= Beginning of Section =

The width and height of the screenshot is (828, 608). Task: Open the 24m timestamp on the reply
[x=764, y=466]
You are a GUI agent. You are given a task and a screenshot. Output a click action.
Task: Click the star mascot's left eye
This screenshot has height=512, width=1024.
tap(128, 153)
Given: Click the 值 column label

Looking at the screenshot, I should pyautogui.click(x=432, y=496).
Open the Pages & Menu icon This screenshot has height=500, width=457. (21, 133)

= End of Section =

Work to be completed. What you return must match the records above exactly, line for line.

Answer to the exercise.
The width and height of the screenshot is (828, 608). Task: Open the 24m timestamp on the reply
[x=764, y=466]
You are a GUI agent. You are given a task and a screenshot. Output a click action.
Task: Click the star mascot's left eye
This screenshot has height=512, width=1024.
tap(128, 153)
Given: Click the 值 column label

Looking at the screenshot, I should pyautogui.click(x=432, y=496).
Open the Pages & Menu icon This screenshot has height=500, width=457. (21, 133)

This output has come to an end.